ドル高がアップルに与える負のインパクト
ざっくり計算でもよく分かる

 アップルがわが国でのiPhoneなどの値上げに踏み切ったのは、ドル高の影響で計画していた収益を確保することが難しくなったからだ。ざっくり計算するだけでも、ドル高がアップルに与える負のインパクトがよくわかる。

 まず、ドル/円の為替レートが1ドル=100円だとする。米国でiPhoneが1台1000ドルの場合、わが国での販売価格は10万円だ。それが1ドル=130円になったとする(30%のドル高・円安)。アップルがわが国での販売価格を引き上げなければ、ドルベースで見たiPhone1台あたりの売上高は30%目減りする。

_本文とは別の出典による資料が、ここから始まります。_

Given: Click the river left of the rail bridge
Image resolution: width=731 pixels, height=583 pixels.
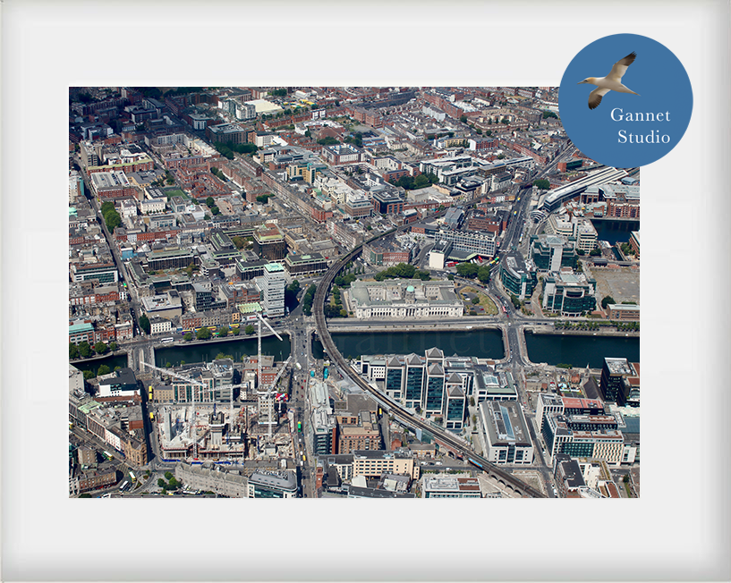Looking at the screenshot, I should tap(224, 351).
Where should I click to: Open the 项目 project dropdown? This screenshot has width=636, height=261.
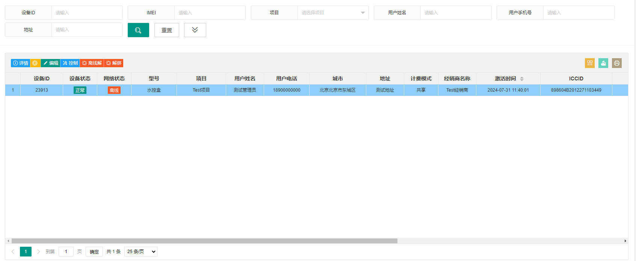[x=333, y=13]
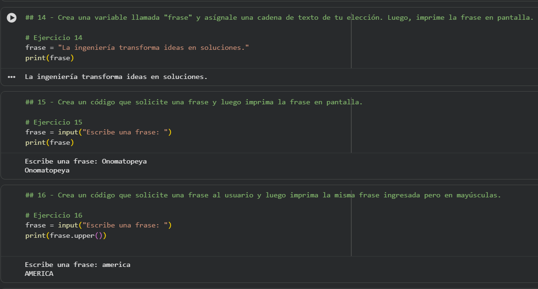This screenshot has width=538, height=289.
Task: Click the lone 'Onomatopeya' output line
Action: click(47, 170)
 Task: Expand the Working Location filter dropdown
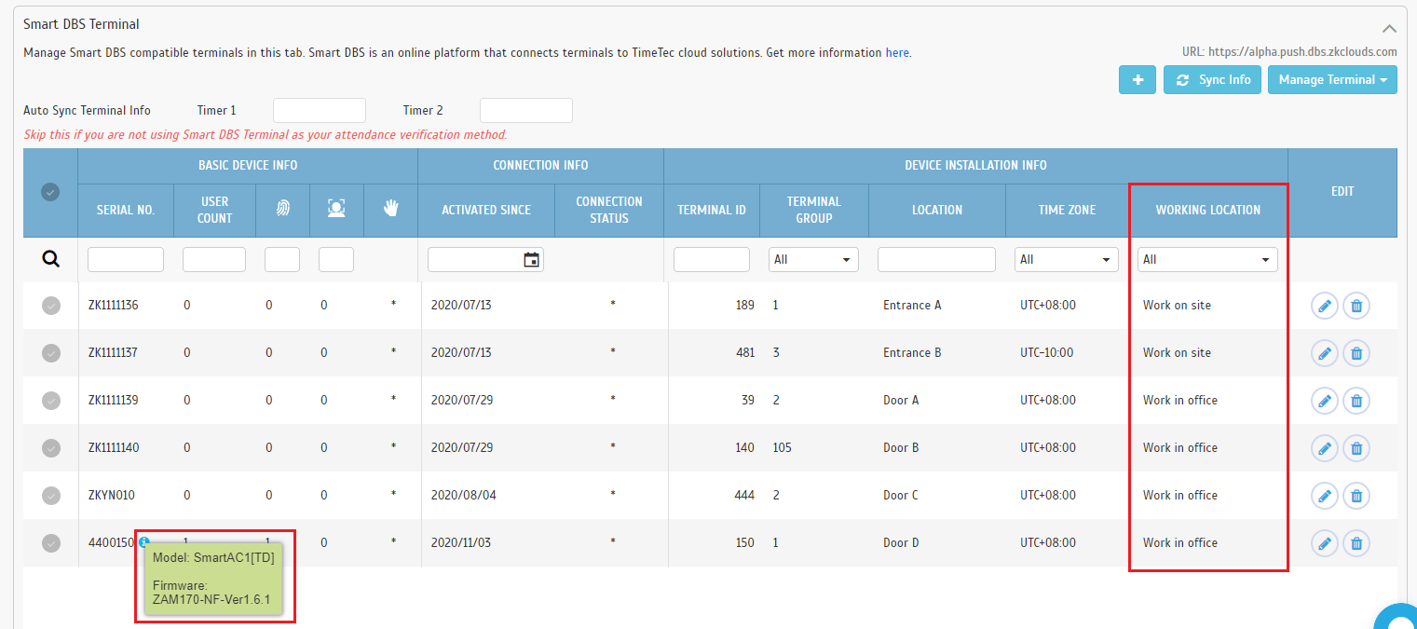point(1207,260)
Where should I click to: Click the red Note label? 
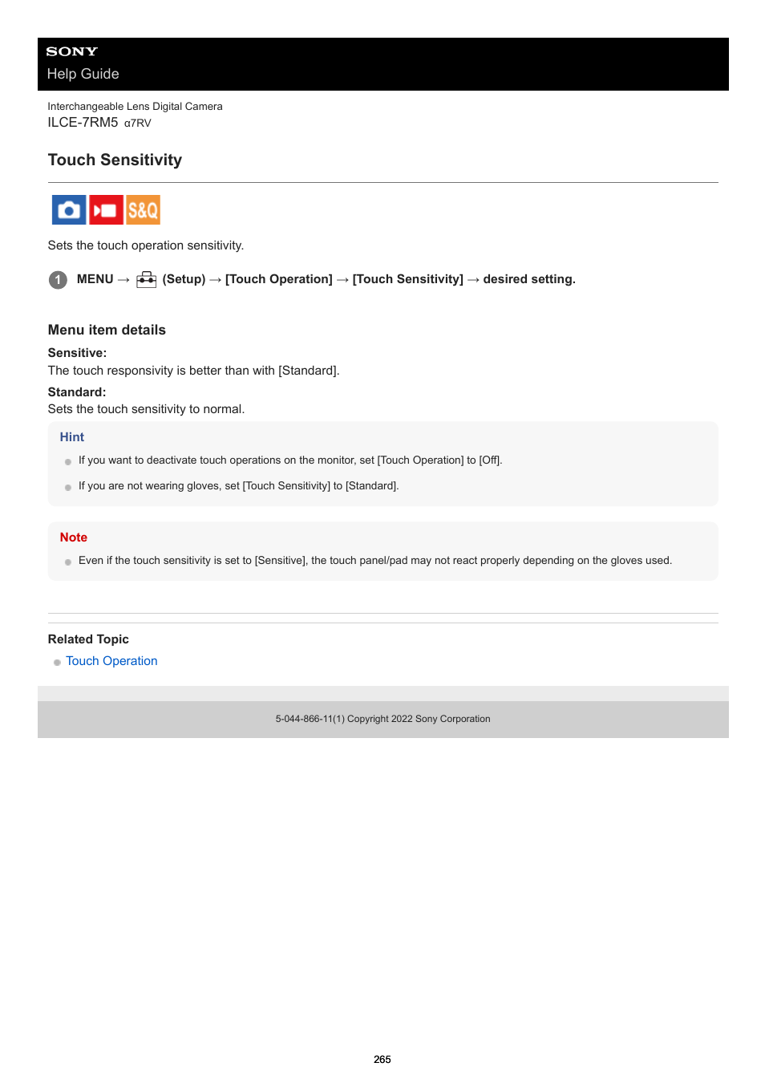(74, 537)
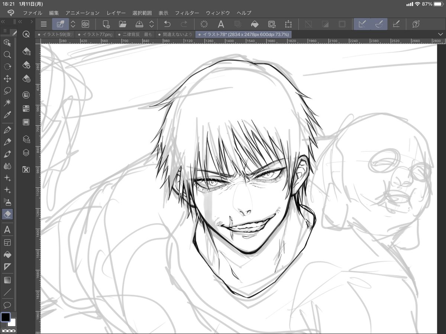The image size is (446, 334).
Task: Select the Auto select magic wand tool
Action: point(7,102)
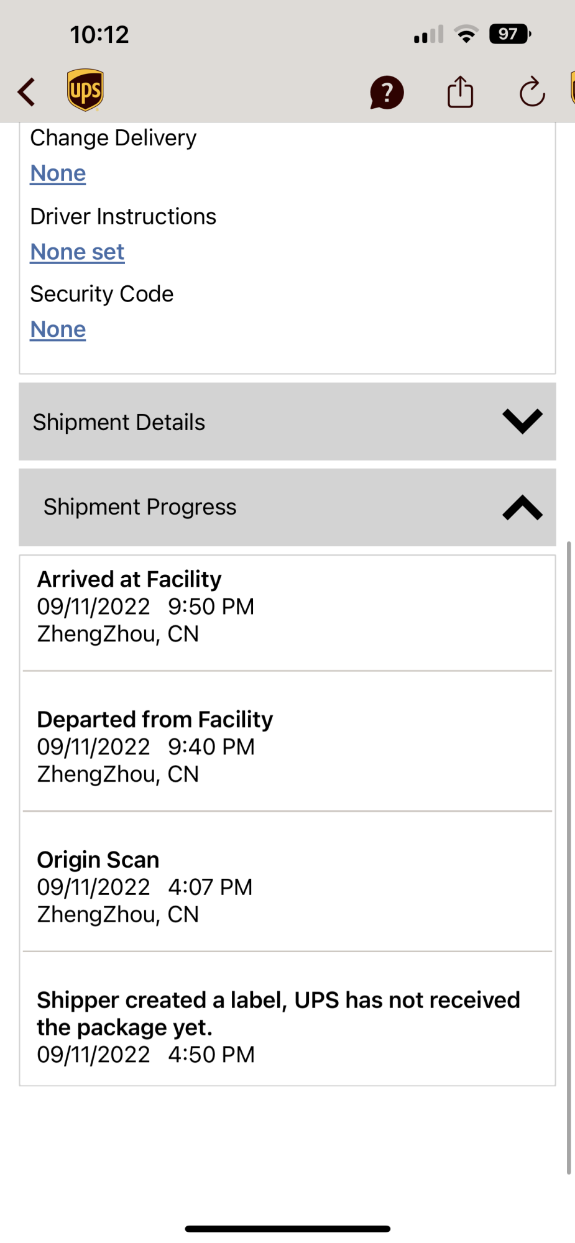Open the Change Delivery None link
This screenshot has width=575, height=1243.
(x=58, y=173)
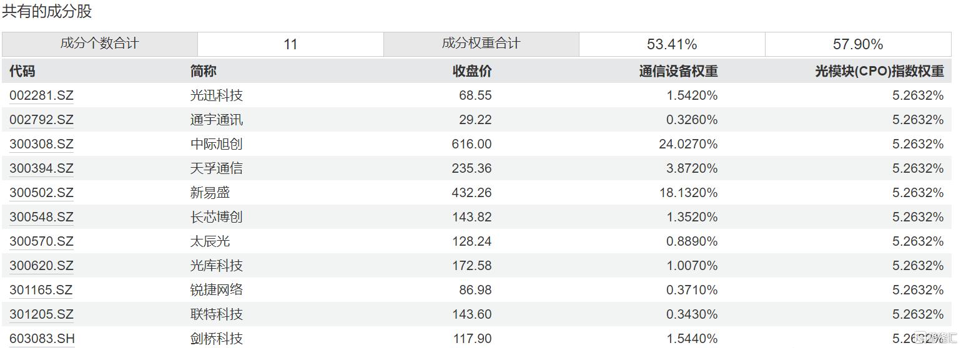Open link for code 300502.SZ

41,193
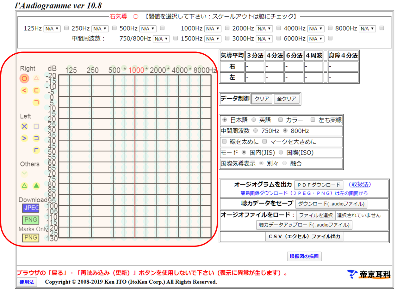Select the left ear blue '>' marker

click(x=24, y=138)
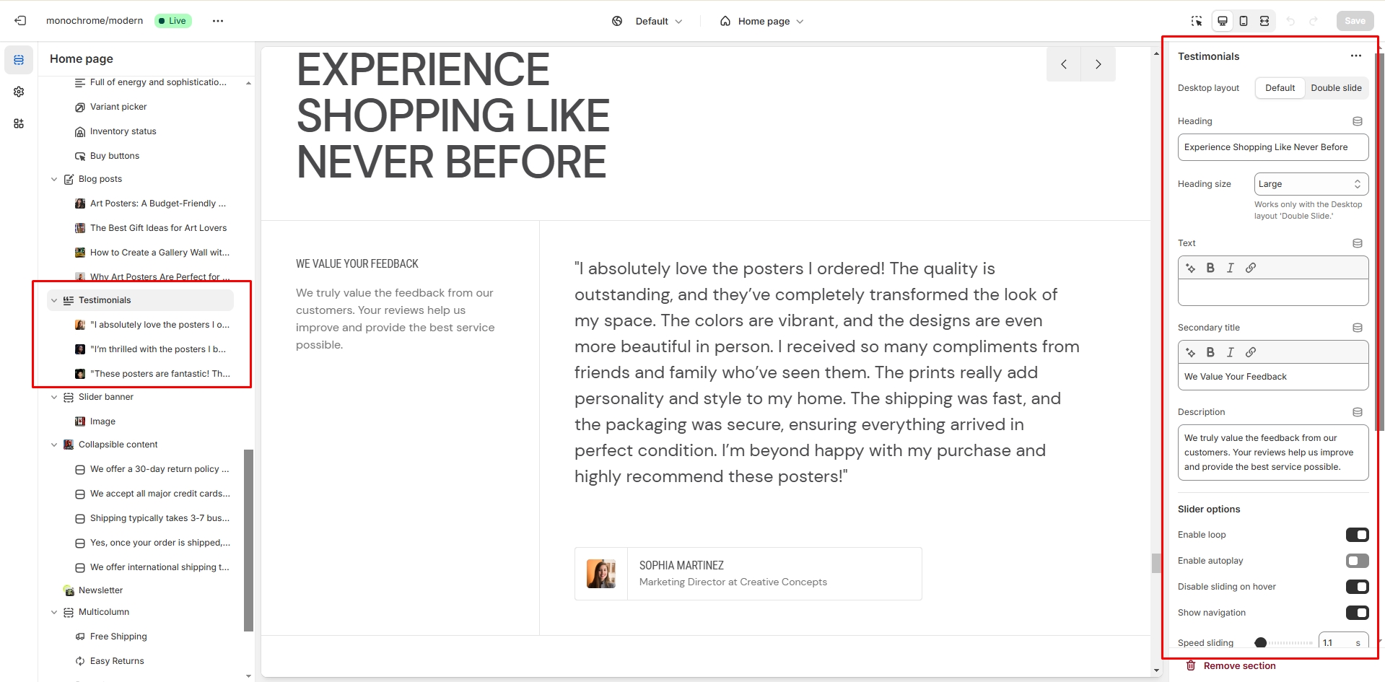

 こうして考えると、アップルがドル高による収益押し下げ効果を吸収するためには、ドル高・円安が進んだ分だけ販売価格を引き上げるなどしなければならないのは明白だ(なお、これらはすべて世界経済の成長率が一定と仮定した場合)。

 これまでアップルが値段を変えなかった背景には、ドルの為替レートが落ち着いていたことがある。21年9月20日頃までの約5年間、ドル/円の為替レートは概ね110円を挟んで推移した。その状況下、アップルは国際分業体制を強化し、新商品の開発を加速した。

 コロナ禍発生直後の一時的な世界経済の減速を挟みつつ、iPhoneの需要は増えた。その結果、22年1~3月期の売上高と純利益は過去最高を更新した。3月末まで、アップルは事業運営の効率性を高めることによってドル高のインパクトを吸収できたと言える。

 しかし、アップルがドル高を吸収し続けることはもう限界だ。特に、FRBがインフレ退治を急がざるを得なくなったことは大きい。21年11月、FRBは「物価上昇は一時的」との見方が「間違いだった」と認めた。そうして22年3月、0.25ポイントの利上げが開始された。

 それ以降、想定を上回る物価上昇を食い止めるためにFRBは大幅な追加利上げを余儀なくされた。一方、わが国の需要は弱い。日本銀行は徐々に金融政策の正常化を念頭に置き始めているが、実際に異次元緩和が修正されるには時間がかかる。それらの結果、日米の金利差は拡大しドル高・円安が進んだ。